A recent paper published on nature.com describes how researchers can remotely use fibre optic cables to observe geological activity on volcanoes. How can fibre optic cables be used to monitor vibrations, what did the researchers achieve, and how will this change geological monitoring of the future?

How can fibre optic cables be used to monitor vibrations?

Fibre optic cables have been one of the most important inventions in the field of telecommunications due to their extremely large bandwidth, immunity to electrical noise, and ease of installation. Interestingly, there is a myth that fibre optic cables are better than copper as photons travel at the speed of light, whereas electrical current doesn’t. However, the reality is that signals travel slower in fibre optic cables compared to copper due to the nature of photons travelling through solid materials (the speed of an electrical pulse down a cable is 2.3 × 108 m/s while photon pulses are 2.0 × 108 m/s down an optic fibre cable). The reason for the increased bandwidth for using fibre-optic cables comes from their ability to switch significantly faster, the use of independent light spectrums that do not interfere, and their significantly higher signal to noise ratio.

However, it turns out that fibre optic cables can be used for more than just data transmission, with researchers often using buried fibre optic cables to monitor vibrations in the ground. Simply put, small vibrations in a fibre optic cable change the internal structure of the cable, and these minute changes affect how photons travel down the cable.

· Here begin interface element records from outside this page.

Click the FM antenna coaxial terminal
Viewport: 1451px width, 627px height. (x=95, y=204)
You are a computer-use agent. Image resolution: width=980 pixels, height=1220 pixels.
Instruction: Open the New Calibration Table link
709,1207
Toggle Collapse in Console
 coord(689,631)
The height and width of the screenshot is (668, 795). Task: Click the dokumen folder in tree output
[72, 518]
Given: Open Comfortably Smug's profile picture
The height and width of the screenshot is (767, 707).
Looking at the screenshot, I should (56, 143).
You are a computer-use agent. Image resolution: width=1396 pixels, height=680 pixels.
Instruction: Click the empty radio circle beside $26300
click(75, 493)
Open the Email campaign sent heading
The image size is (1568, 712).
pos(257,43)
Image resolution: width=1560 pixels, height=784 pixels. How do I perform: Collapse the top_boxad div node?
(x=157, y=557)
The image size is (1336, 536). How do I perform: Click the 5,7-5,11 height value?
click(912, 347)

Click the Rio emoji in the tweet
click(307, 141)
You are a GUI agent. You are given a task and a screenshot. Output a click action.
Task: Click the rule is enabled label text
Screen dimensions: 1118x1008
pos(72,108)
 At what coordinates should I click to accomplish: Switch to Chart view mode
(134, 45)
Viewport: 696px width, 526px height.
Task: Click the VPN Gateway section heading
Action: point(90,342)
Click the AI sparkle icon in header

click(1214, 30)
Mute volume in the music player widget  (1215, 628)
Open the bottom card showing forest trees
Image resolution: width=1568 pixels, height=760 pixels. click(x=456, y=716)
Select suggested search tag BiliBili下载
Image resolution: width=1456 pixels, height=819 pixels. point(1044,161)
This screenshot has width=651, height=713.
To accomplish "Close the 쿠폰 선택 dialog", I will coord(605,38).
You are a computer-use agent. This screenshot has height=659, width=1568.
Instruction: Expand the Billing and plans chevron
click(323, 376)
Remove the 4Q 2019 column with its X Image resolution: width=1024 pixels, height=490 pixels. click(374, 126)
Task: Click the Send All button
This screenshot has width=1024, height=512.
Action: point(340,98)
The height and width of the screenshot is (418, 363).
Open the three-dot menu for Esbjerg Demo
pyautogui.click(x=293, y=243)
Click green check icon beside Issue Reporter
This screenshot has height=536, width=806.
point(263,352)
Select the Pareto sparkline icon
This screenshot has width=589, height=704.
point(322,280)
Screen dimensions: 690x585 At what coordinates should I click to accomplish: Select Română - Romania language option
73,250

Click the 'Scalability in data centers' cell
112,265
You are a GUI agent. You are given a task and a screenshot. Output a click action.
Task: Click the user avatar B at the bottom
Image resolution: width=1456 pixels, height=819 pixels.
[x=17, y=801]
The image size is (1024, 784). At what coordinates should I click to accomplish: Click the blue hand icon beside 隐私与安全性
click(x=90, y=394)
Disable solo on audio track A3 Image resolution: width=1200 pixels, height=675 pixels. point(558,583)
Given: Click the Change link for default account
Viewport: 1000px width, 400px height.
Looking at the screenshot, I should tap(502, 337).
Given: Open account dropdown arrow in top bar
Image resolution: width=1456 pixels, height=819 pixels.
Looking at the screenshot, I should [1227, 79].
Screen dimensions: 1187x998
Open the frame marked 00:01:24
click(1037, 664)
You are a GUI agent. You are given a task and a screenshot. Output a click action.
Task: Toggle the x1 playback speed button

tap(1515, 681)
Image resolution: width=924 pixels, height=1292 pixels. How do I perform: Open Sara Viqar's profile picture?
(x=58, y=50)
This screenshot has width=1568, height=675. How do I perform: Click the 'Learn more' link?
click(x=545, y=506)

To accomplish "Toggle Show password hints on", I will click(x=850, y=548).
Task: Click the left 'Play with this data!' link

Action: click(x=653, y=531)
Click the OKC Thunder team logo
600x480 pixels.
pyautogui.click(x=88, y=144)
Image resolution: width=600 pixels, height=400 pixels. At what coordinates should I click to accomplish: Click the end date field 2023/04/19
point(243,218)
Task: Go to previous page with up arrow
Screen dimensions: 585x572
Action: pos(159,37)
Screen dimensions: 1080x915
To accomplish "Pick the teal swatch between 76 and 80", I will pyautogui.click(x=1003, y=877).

The use of very sensitive receivers can detect these minute changes, and reflections from pulses can be used to determine the nature of the vibration. This method of detecting vibrations, called Distributed Acoustic Sensing, has been used by researchers in experiments for years thanks to the help of telecom companies who have buried large amounts of fibre optic cables that remain unused. During their initial installation, it was quickly discovered that the expensive cost of labour to bury cables made it economical to install far more cables than needed for future growth.

Researchers use fibre optic cables to monitor volcanic activity

Taking advantage of vibration detection in fibre optic cables, researchers recently used fibre optic cables to observe geological activity near Mount Etna in Italy. The goal behind the research was to overcome some of the many challenges when using seismic detectors around active volcanoes, including a limited number of sensor locations, uncertainty in the underlying ground, the dangerous conditions, and the detection of subtle changes in the ground.

Under normal circumstances, scientists would turn to unused buried fibre optic cables to perform research, but as Mount Etna does not have any telecommunication infrastructure, the researchers had to bury their own cable. The 1.3km cable was buried between 15cm and 25cm into the ground, located around 2km from 5 active craters. The use of an interrogator (intelligent distributed acoustic sensing) allowed for the detection of changes in the cable.

Overall, the researchers were able to distinguish key events at the volcano, including small eruptions, shifts in the Earth’s crust, localised tectonic activity, and atmospheric phenomena, including hail and thunderstorms. To validate the data, seismometers and geophones were used to monitor Mount Etna and confirm changes in the optical signals resulting from the geological activity.

How can optic fibres change the field of geology?

While the ability of fibre optic cables to monitor geological activity is useful in its own right, the ability to do such monitoring remotely in particularly harsh environments is highly advantageous for potential early warning systems. The ability for the entire length of an optical cable to be a detector helps improve sensitivity to geological activity and allows for more precise mapping of underground faults.

Such sensors may find themselves used in dormant and active volcano sites that pose a significant threat to nearby populations who may rely on the fertile grounds, location, or accessibility. The ability to pick up extremely small vibrations also gives the potential for the optic cables to detect activity well in advance of earthquakes which is currently impossible to do (due to the fact that earthquakes happen without warning).

What the researchers are doing with fibre optic cables is nothing new, but using them for geological purposes could provide key insights into the Earth’s geology while providing humanity with an early warning system for devastating natural disasters.